Skip to content

sembr

A self-hosted intent radar — Reverse-RAG matching across RSS, NewsAPI, and Twitter.

sembr is a self-hosted intent radar. You describe what you care about once — "monitor Fed policy impact on emerging-market currencies" — and it continuously scans RSS feeds, news APIs, and social streams, matches articles to your intent via semantic vectors, and delivers LLM-analyzed digests from whatever angle you configure. No keyword lists, no hand-tuned filters. Telegram / Discord / Slack channels and a local LLM backend are scaffolded by the plugin seams and on the post-1.0 roadmap.

How it works

Traditional RAG: user query → search documents → answer.

Reverse RAG (sembr): pre-stored intent vector → continuously scan incoming articles → push semantic matches.

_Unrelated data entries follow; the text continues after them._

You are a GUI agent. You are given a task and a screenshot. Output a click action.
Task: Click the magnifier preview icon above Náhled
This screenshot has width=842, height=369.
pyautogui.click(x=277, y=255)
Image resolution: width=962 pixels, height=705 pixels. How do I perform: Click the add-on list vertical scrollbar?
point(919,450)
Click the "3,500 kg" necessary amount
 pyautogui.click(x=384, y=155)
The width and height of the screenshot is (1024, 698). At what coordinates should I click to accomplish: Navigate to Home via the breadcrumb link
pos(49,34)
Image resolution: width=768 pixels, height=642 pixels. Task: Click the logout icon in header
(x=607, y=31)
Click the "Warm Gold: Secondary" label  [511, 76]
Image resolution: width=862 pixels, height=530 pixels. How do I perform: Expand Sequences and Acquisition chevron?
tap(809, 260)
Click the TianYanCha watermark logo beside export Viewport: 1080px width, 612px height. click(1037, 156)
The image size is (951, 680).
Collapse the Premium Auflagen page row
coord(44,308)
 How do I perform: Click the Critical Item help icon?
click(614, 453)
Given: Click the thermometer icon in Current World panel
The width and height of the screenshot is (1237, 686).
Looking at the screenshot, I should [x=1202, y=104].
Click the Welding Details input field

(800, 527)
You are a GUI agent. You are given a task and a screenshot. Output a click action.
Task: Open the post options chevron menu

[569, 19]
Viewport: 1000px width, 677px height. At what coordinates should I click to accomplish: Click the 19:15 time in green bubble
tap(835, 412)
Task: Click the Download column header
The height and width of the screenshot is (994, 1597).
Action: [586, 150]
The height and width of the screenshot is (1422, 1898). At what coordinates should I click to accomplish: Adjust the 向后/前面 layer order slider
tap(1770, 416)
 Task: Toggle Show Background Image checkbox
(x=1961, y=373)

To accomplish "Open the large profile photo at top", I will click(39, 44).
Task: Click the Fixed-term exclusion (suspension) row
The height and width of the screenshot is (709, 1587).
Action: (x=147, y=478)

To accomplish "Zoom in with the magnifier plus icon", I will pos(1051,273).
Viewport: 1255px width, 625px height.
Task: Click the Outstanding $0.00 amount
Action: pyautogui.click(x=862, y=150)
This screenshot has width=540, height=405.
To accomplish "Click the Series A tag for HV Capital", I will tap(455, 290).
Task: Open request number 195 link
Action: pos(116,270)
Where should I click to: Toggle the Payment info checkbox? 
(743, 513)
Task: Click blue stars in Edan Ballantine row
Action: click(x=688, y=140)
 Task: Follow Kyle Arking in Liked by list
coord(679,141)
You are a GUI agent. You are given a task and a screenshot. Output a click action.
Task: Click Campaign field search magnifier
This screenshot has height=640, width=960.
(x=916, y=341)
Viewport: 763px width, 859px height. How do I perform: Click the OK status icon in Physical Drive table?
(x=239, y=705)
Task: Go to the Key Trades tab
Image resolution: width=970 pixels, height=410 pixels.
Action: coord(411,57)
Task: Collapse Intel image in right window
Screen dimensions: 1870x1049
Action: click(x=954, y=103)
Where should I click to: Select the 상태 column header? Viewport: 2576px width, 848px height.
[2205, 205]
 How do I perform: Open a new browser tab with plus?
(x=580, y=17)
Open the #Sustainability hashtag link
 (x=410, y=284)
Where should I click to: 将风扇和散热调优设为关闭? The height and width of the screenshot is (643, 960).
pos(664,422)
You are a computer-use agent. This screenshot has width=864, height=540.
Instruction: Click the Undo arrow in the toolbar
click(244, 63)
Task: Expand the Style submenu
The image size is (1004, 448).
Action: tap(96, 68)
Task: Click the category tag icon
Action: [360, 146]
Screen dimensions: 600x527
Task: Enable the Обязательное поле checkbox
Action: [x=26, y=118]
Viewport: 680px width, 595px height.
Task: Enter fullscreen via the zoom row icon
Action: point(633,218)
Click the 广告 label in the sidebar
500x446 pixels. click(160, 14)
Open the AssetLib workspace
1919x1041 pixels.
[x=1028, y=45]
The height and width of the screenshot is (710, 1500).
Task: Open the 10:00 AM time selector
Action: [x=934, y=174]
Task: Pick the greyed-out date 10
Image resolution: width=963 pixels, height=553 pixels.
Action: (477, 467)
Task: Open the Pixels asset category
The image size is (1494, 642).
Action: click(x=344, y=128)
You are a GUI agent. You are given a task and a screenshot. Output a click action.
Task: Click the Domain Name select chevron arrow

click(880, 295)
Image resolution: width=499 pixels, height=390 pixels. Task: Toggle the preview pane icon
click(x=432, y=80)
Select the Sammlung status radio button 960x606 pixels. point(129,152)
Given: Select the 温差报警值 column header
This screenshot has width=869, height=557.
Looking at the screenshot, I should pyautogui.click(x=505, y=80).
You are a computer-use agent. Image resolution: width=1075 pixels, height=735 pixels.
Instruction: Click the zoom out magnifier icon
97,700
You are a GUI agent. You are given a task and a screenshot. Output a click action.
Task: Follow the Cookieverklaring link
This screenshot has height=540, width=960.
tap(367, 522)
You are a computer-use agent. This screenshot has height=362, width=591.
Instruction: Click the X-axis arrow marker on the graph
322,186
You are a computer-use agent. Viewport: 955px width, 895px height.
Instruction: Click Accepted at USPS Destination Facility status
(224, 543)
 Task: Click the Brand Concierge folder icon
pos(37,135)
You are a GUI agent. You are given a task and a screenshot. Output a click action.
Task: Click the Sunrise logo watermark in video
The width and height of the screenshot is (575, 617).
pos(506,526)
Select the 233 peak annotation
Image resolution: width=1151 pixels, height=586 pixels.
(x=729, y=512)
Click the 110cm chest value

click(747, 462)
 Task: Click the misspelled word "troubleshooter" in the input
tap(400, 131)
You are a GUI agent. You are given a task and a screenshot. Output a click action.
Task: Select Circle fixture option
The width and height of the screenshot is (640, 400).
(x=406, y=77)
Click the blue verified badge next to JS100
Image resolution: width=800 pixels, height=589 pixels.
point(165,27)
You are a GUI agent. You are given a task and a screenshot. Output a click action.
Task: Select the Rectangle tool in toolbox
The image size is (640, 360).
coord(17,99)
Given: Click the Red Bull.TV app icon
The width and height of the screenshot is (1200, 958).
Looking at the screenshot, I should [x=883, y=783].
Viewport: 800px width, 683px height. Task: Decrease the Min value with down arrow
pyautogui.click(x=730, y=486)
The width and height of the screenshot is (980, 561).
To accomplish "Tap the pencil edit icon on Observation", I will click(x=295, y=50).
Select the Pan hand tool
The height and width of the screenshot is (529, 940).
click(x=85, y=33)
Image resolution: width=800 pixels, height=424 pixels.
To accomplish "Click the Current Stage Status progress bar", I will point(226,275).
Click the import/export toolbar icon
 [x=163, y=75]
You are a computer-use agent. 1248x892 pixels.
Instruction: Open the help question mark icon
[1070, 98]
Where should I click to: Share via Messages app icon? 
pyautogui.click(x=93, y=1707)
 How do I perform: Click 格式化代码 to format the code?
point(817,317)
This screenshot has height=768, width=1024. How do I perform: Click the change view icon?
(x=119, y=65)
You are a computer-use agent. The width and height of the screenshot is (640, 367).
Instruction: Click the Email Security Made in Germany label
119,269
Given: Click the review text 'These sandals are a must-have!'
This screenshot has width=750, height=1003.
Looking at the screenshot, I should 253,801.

You describe what you care about once. sembr does the watching.

RSS Feeds
BGE-M3 Embeddings (SiliconFlow API)
Qdrant Vector Store
    │  ◄── Intent vectors (stored at creation time)
Semantic Matcher (Qdrant query_points per intent)
LLM Summary (OpenAI-compatible chat completions)
Email Digest (SMTP)

Each intent picks its own schedule — cron-mode (hourly / daily / weekly preset with a per-intent timezone) or event-mode (fire after N matching articles, or after T seconds since the first buffered match).

Status

1.0 — first stable release.

  • RSS ingestion + BGE-M3 embeddings via SiliconFlow API + Qdrant
  • Intent CRUD via REST API, cron-mode and event-mode schedules
  • LLM-generated summaries via any OpenAI-compatible chat-completions endpoint
  • Email digest delivery via SMTP, rendered in each intent's own timezone with matcher-score badges per source
  • Read-only monitoring dashboard with live log SSE
  • Runtime settings editor — write the host .env and recreate the affected containers in place

License

Apache-2.0 · Built by Peakstone Labs